Tuesday, February 2, 2016

How many brain regions do you want to study?

Neuroanatomists categorize themselves into "clumpers" and "splitters' based on how they like to organize the brain. Clumpers prefer to simplify the brain into as few sections as possible, while splitters divide the brain into thousands of pieces, all with their own Latin or Greek names. . . .

. . .

Most of us, however, fall somewhere in between these camps and organize the brain into a few hundred parts. I am a splitter and I like having thousands of specific parts to study. But for the sake of simplicity, especially when teaching or writing a paper, I like to organize the brain into a 3x3x3 "Rubik's Cube" pattern. This twenty-seven-part brain is as simple as I'm willing to go and still be able to sleep at night without violating Einstein's first law of simplicity in science: "Everything should be made as simple as possible, but not simpler."
James Fallon, The Psychopath Inside: A Neuroscientist's Personal Journey into the Dark Side of the Brain (New York: Current, 2013), pp. 47-48.

Einstein's rule about simplicity might be a bit too simple.
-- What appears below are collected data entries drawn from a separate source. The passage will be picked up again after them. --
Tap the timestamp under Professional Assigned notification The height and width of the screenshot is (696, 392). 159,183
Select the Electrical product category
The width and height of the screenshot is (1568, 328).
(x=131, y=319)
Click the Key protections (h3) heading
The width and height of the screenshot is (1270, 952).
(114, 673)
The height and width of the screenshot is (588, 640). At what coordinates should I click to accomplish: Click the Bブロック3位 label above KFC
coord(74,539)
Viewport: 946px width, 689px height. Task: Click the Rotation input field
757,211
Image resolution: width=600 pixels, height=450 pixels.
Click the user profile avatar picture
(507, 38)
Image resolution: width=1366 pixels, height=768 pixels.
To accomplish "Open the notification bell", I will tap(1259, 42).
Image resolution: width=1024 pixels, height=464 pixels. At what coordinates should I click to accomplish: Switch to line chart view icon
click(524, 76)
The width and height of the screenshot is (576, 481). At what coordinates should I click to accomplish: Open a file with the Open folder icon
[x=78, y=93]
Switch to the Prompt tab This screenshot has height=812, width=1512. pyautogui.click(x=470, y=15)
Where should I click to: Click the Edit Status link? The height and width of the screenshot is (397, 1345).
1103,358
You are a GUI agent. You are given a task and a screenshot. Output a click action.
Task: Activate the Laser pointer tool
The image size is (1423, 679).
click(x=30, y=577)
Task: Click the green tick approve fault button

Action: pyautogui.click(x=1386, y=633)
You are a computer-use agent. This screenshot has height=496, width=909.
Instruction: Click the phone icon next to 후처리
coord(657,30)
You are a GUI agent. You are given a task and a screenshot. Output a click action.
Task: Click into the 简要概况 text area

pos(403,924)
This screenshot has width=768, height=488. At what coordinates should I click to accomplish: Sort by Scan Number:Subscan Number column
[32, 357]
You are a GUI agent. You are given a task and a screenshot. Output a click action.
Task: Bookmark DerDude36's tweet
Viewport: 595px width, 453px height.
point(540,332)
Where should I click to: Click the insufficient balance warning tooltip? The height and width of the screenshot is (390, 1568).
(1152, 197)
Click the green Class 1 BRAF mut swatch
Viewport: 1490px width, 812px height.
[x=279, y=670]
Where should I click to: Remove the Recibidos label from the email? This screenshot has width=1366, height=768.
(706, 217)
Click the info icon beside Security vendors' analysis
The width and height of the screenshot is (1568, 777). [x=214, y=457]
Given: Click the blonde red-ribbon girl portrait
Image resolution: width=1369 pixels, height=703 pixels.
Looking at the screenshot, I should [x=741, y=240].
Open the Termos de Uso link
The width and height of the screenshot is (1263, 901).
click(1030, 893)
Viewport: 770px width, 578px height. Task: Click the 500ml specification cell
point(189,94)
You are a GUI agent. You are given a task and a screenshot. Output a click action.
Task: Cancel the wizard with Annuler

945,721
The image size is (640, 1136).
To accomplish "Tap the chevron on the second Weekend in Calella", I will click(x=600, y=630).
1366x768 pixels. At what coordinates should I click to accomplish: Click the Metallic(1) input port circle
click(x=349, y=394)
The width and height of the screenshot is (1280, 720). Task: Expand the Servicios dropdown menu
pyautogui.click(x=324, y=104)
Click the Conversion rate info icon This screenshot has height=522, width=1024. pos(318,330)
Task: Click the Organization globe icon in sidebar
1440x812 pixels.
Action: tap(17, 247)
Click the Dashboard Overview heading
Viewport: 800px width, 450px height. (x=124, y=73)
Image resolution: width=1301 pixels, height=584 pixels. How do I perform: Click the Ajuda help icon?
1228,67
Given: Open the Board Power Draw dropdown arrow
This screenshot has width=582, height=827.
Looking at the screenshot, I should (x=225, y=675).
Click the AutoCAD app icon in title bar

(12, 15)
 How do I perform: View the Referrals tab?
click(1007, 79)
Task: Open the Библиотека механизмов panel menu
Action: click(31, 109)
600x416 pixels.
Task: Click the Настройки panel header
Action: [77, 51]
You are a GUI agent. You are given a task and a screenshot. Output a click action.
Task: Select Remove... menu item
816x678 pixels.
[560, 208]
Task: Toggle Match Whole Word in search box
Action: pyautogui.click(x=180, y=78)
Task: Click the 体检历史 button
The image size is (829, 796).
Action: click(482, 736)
Quote Investigator has a long discussion, tracing it to a paraphrase ("He said, in effect, that everything should be as simple as it can be, but not simpler.") that was later taken as a quotation. Einstein actually said (in 1933):
It can scarcely be denied that the supreme goal of all theory is to make the irreducible basic elements as simple and as few as possible without having to surrender the adequate representation of a single datum of experience.
Quote Investigator (citing Alice Calaprice, ed., The Ultimate Quotable Einstein).